The topics covered in the paper are set forth below. Note that, since speaking on at the Year in Review, there have been a handful of developments on certain of the topics; they will be covered in the next post.

  • Congressional efforts to amend the Economic Espionage Act, most recently through the Defend Trade Secrets Act of 2015.
  • The continuing saga of mixed interpretations of the scope of the Computer Fraud and Abuse Act, focusing (for the paper) on the Obama Administration’s proposal for “modernizing the Computer Fraud and Abuse Act” and the Second Circuit’s decision in the highly-reported “Cannibal Cop” case, United States v. Valle, 807 F.3d 508 (2nd Cir. 2015).
  • The European Commission’s most recent efforts to develop a unified approach to trade secrets law in Europe (the so-called, “Directive of the European Parliament and of the Council on the protection of undisclosed know-how and business information (trade secrets) against their unlawful acquisition, use and disclosure”).
  • The recent Trans-Pacific Partnership Agreement (referred to as the “TPP”), which, if adopted in each of the countries, will enhance, among other things, companies’ ability to protect their trade secrets in the signatory Pacific Rim countries.
  • The new amendments to discovery rules 26 and 37(e) of the Federal Rules of Civil Procedure (given the heavily reliance on electronic discovery in trade secrets cases).
  • Recent cases applying Atlantic Marine Construction Company, Inc. v. United States District Court for the Western District of Texas, 134 S.Ct. 568 (2013) to the enforcement of forum selection clauses in trade secrets cases – including decisions addressing international implications.
  • Continued Massachsuetts legislative efforts to ban or modify Massachusetts noncompete law and to adopt the Uniform Trade Secrets Act in Massachusetts.
  • Alabama’s new noncompete law (effective January 1, 2016) that retains much of the old law, but establishes a presumption that a two-year duration of a noncompete is reasonable and requires mandatory judicial reformation of overbroad noncompetes.
  • Arkansas’s modification of its noncompete law.
  • Hawaii’s ban on noncompetes and nonsolicitation agreements for workers in a technology business.
  • New Mexico’s ban on noncompetes for dentists, physicians, podiatrists, osteopathic physicians, and certified registered nurses.
  • Oregon’s amendment of its noncompete law to limit the duration to 18 months (from the prior two-year maximum).
  • Bills to ban noncompetes in Michigan, Pennsylvania, and Washington (as well as two other bills in Washington: one to ban the use of noncompetes for low-income employees and persons involuntarily terminated without cause and one that would ban the use of noncompetes for physicians).
  • A bill in New York to “clarify” its existing law.
  • A bill in Wisconsin to make it easier to enforce noncompetes, including by adding presumptions of what is and is not a reasonable duration and by permitting the courts to modify overly broad restrictions (as opposed to having to invalidate them in their entirety).
  • The SEC’s first cease and desist order against a company finding that the company’s confidentiality statement (a confidentiality requirement imposed in connection with internal investigations) interfered with Rule 21F-17 (“Staff communications with individuals reporting possible securities law violations”) promulgated by the SEC as of August 12, 2011, in accordance with the Dodd-Frank Wall Street Reform and Consumer Protection Act. (See In the Matter of KBR, Inc., Administrative Proceeding File No. 3-16466.).
  • A federal bill entitled, the “Mobility and Opportunity for Vulnerable Employees Act” (or the “MOVE Act“), that would prohibit the use of covenants not to compete (defined in the bill) for “low- wage employees,” i.e., employees earning the greater of (subject to inflation) $15 per hour or the applicable state or local minimum wage rate or $31,200 per year, but excluding any salaried employee earning (subject to inflation) more than $5,000/month for 2 consecutive months.

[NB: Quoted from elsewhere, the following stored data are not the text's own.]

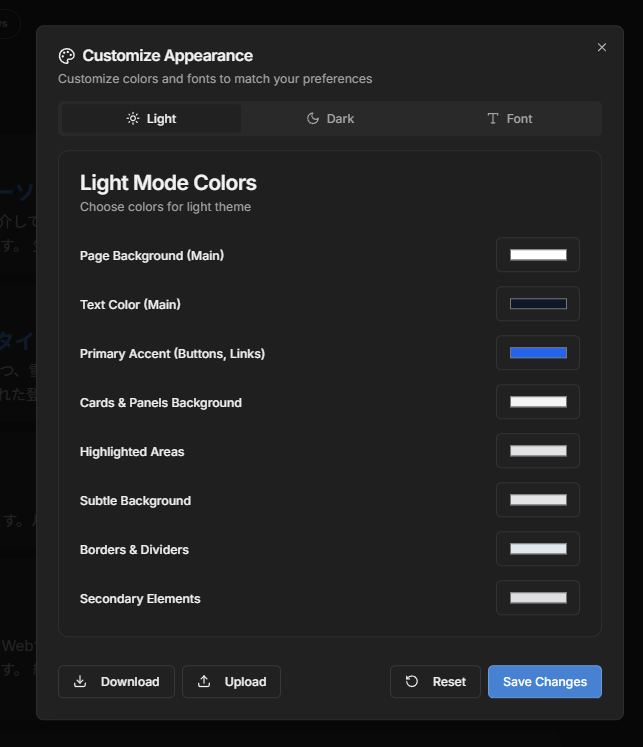Open the Font tab

pos(510,119)
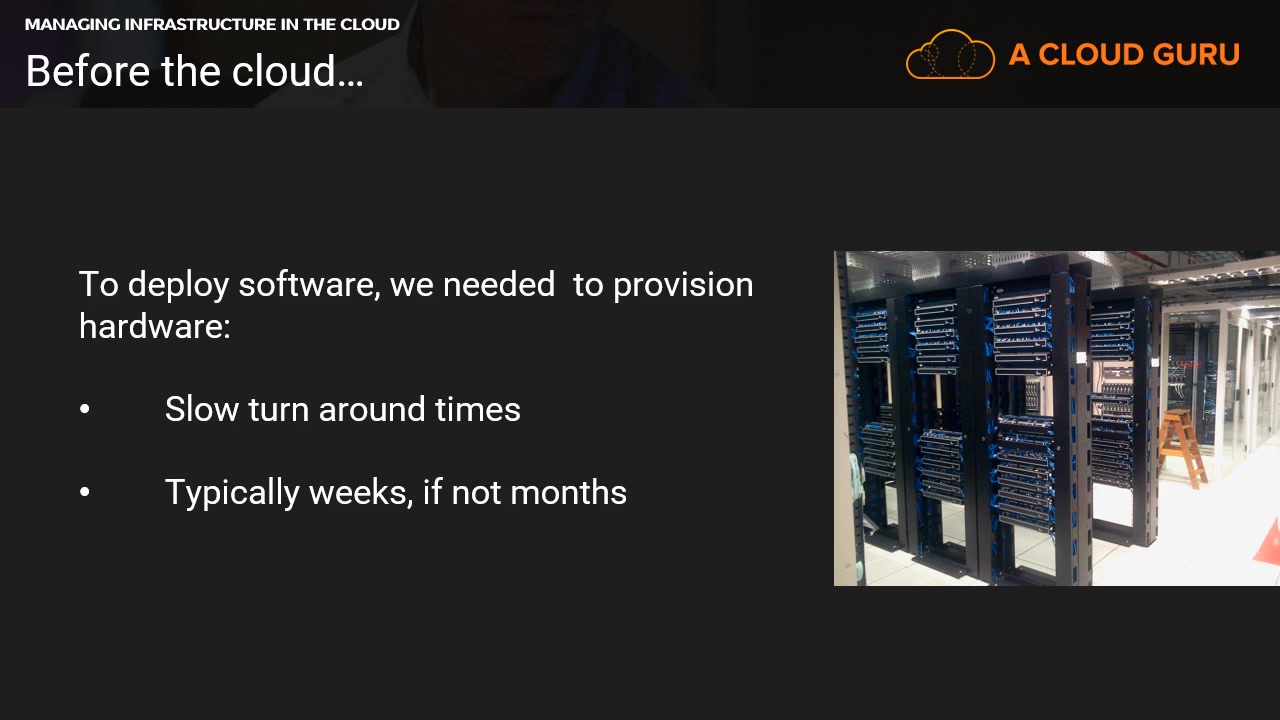Click the 'Typically weeks, if not months' bullet
The height and width of the screenshot is (720, 1280).
coord(396,492)

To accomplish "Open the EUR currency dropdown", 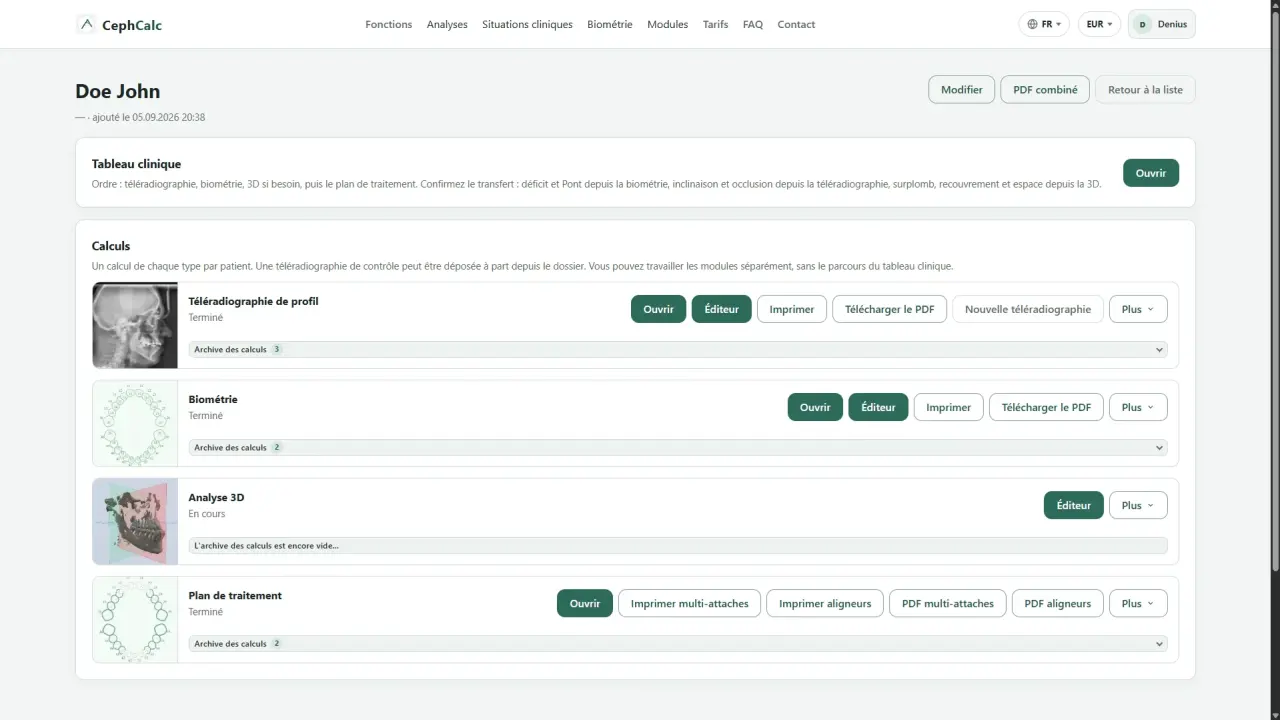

  • A federal bill entitled the “Limiting the Ability to Demand Detrimental Employment Restrictions Act” (the “LADDER Act”), which is virtually identical to the MOVE Act, but broadens somewhat the definition of the employees that are considered low-wage employees and tweaks the inflation adjustment language.

  • A federal bill entitled the “Freedom for Workers to Seek Opportunity Act” (“FWSOA”). Although not having quite as catchy an acronym as the MOVE Act or the LADDER Act, FWSOA does win on creativity in that it seeks to ban the use of noncompetes for grocery store workers (only).

The paper is available here.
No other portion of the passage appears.